Anything left to smile about?

The Tory leadership election. Smile? No, surely not.  With May, Leadsom, Gove of Cawdor and Crabb out there.

I did manage a smile recently when a friend compared Sarah Vine, wife to Michael Gove, to Lady Macbeth. But Michael has already all but departed the play.

Theresa May at least has a track record, but the notion of putting our future, our future in Europe and our future in the world, in the hands of someone with as little experience yet so shrill and sure of herself as Andrea Leadsom is … daft is the word that comes to mind.

I read that ‘(Leadsom’s) pitch for the job was about social justice and cracking down on corporate greed’. She’s been part of government that has put deficit reduction before social justice, and turned a blind eye to corporate greed….

I don’t of course have a vote. Though I have wondered about joining the party. I think with a haircut and a flower in my lapel I just might pass muster.

I have in the past attended Tory party functions, and even won a pashmina shawl in a raffle. (No, it didn’t suit me, in case you wondered.)

The story that I was an anarchist fifth-columnist is a lie.

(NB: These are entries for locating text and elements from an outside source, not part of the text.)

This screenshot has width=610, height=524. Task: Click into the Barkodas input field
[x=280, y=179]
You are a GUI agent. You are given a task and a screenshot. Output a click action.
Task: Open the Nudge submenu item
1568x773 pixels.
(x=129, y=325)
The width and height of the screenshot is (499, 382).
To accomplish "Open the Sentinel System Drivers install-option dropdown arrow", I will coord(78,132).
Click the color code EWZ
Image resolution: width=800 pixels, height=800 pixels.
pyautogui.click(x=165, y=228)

I’ve been thinking there was little left in this unholy mess to amuse, but then along came Ken Clarke, caught off the record by Sky TV. If Ken Clarke can be a member of the party, why, for heaven’s sake, not me?

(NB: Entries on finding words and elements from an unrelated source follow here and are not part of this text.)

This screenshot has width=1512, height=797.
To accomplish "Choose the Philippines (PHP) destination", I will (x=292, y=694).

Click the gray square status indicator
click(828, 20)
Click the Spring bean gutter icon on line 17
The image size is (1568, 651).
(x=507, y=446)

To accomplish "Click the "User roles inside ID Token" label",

‘I think with Michael [Gove] as prime minister we’d go to war with at least three countries at once…He did us all a favour by getting rid of Boris. The idea of Boris as prime minister is ridiculous.’

‘I don’t think either Andrea Leadsom or Boris Johnson actually are in favour of leaving the European Union.  (Malcolm Rifkind: ‘Well I don’t think they even cared very much either way.’)  …. She is not one of the tiny band of lunatics who think we can have a sort of glorious economic future outside the single market…. So long as she understands that she’s not to deliver on some of the extremely stupid things she’s been saying.’

‘Theresa (May) is a bloody difficult woman but you and I worked with Margaret Thatcher (laughs) …I get on all right with her … and she is good… She’s been at the Home Office far too long, so I only know in detail what her views are on the Home Office …She doesn’t know much about foreign affairs.’

The same again please

Written before May announced and Johnson renounced, and then Gove pronounced. More on that later…

I’ll argue to the end for the re-assertion of parliamentary democracy (over referenda) and continued membership of the EU. And millions with me, I know. But, if that doesn’t happen, what should we argue for – what should we demand?

The same…

If we can’t have the EU we need the EU without the EU. The same workplace, health and safety, and environmental legislation, the same Europe-wide agreements in science, the same cooperation in the arts.

What we still want to be a part of came about because of the EU. That fact will be more than apparent for many of us. Maybe the realisation will strike home for a few Leave voters.

The same vision: that’s more difficult – the open inclusive vision that many of us have is simply not shared. And that, as long as it doesn’t shade into bigotry and prejudice, I can just about accept – I must accept. (That it did so shade in the referendum is a challenge for all of us.)

The same trade deal: all save a few economists on the neo-liberal wing of the Tories (or beyond that wing) would like to be spared tariffs, would want to be part of a single market. EU regulations would have to be adopted by the UK – little option but to do otherwise – and any reining back would be a betrayal of civilised values.

Compromise is sometimes possible: in some areas we have to take a stand. And that means immigration, the devilish strand that is woven through history. Our forebears somewhere way back were immigrants, and their progeny a generation or two down the line took up against the next wave. Each generation has to manage the issue as best and as widely as it can.

Wisdom in a referendum too easily goes out the window, as it has done here. Fertile ground for wild statements appealing to the worst in people. I would have trusted Cameron to bring that wisdom to any negotiation. I think I might also trust Stephen Crabb. Start out with a degree of humility not arrogance. Boris Johnson has today disqualified himself, though there’s no more humility there than in his nemesis, Michael Gove.